┌──

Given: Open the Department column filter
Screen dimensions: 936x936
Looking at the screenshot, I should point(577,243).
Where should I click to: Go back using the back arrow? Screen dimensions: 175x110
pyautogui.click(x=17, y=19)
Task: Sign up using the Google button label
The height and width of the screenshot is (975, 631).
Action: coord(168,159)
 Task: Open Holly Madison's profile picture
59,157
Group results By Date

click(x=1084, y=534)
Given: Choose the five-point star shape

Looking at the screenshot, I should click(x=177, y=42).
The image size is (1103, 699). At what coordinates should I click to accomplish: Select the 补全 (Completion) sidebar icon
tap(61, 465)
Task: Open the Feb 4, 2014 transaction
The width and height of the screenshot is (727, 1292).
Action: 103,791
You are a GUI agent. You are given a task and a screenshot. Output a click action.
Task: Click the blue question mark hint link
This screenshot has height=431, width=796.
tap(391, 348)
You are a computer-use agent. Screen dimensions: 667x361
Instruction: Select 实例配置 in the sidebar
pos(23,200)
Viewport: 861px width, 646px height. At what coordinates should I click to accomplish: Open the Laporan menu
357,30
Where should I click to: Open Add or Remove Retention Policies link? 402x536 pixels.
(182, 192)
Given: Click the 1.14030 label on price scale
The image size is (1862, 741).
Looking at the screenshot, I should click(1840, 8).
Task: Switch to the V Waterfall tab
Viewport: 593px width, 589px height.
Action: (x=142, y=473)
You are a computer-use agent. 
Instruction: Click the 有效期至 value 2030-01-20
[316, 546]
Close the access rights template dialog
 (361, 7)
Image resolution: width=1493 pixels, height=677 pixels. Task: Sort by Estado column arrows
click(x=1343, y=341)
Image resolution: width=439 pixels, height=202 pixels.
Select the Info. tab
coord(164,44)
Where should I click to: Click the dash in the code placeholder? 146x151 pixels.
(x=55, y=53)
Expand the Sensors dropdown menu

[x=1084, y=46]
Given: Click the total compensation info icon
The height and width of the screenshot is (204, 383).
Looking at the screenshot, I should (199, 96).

└──

▶ [Task to complete]
Reproduce verbatim the rows from the line containing "Given: Click the 1.14030 label on price scale" through the end of the rows, both included.

▶ [Answer]
Given: Click the 1.14030 label on price scale
The image size is (1862, 741).
Looking at the screenshot, I should click(1840, 8).
Task: Switch to the V Waterfall tab
Viewport: 593px width, 589px height.
Action: (x=142, y=473)
You are a computer-use agent. 
Instruction: Click the 有效期至 value 2030-01-20
[316, 546]
Close the access rights template dialog
 (361, 7)
Image resolution: width=1493 pixels, height=677 pixels. Task: Sort by Estado column arrows
click(x=1343, y=341)
Image resolution: width=439 pixels, height=202 pixels.
Select the Info. tab
coord(164,44)
Where should I click to: Click the dash in the code placeholder? 146x151 pixels.
(x=55, y=53)
Expand the Sensors dropdown menu

[x=1084, y=46]
Given: Click the total compensation info icon
The height and width of the screenshot is (204, 383).
Looking at the screenshot, I should (199, 96).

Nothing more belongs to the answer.